>>>>

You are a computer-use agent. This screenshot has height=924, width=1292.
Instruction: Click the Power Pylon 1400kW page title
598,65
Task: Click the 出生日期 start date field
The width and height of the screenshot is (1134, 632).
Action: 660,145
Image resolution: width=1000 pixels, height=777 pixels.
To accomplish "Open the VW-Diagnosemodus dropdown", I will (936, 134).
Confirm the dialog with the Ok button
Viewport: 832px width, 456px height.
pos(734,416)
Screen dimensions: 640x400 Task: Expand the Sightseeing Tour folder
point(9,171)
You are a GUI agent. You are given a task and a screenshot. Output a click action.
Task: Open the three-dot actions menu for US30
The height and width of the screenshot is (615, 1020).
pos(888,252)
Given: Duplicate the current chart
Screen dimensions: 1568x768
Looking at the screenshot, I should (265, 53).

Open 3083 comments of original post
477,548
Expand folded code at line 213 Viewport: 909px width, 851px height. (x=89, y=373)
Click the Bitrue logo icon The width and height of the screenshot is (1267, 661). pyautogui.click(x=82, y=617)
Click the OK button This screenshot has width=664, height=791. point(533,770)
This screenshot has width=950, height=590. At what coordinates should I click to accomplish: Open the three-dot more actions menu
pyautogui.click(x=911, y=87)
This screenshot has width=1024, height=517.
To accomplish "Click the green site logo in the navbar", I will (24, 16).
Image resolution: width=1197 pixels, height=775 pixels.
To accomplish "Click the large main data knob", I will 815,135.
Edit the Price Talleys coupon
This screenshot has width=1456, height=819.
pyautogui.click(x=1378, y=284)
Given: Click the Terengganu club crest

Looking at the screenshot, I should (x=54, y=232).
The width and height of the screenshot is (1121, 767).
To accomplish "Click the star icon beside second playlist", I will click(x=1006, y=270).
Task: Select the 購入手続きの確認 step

<<<<

### DIRECTIVE
Write out all of the entries above as a numbered list, leaving out any blank lines.

### SOLUTION
1. You are a computer-use agent. This screenshot has height=924, width=1292.
2. Instruction: Click the Power Pylon 1400kW page title
3. 598,65
4. Task: Click the 出生日期 start date field
5. The width and height of the screenshot is (1134, 632).
6. Action: 660,145
7. Image resolution: width=1000 pixels, height=777 pixels.
8. To accomplish "Open the VW-Diagnosemodus dropdown", I will (936, 134).
9. Confirm the dialog with the Ok button
10. Viewport: 832px width, 456px height.
11. pos(734,416)
12. Screen dimensions: 640x400 Task: Expand the Sightseeing Tour folder
13. point(9,171)
14. You are a GUI agent. You are given a task and a screenshot. Output a click action.
15. Task: Open the three-dot actions menu for US30
16. The height and width of the screenshot is (615, 1020).
17. pos(888,252)
18. Given: Duplicate the current chart
19. Screen dimensions: 1568x768
20. Looking at the screenshot, I should (265, 53).
21. Open 3083 comments of original post
22. 477,548
23. Expand folded code at line 213 Viewport: 909px width, 851px height. (x=89, y=373)
24. Click the Bitrue logo icon The width and height of the screenshot is (1267, 661). pyautogui.click(x=82, y=617)
25. Click the OK button This screenshot has width=664, height=791. point(533,770)
26. This screenshot has width=950, height=590. At what coordinates should I click to accomplish: Open the three-dot more actions menu
27. pyautogui.click(x=911, y=87)
28. This screenshot has width=1024, height=517.
29. To accomplish "Click the green site logo in the navbar", I will (24, 16).
30. Image resolution: width=1197 pixels, height=775 pixels.
31. To accomplish "Click the large main data knob", I will 815,135.
32. Edit the Price Talleys coupon
33. This screenshot has width=1456, height=819.
34. pyautogui.click(x=1378, y=284)
35. Given: Click the Terengganu club crest
36. Looking at the screenshot, I should (x=54, y=232).
37. The width and height of the screenshot is (1121, 767).
38. To accomplish "Click the star icon beside second playlist", I will click(x=1006, y=270).
39. Task: Select the 購入手続きの確認 step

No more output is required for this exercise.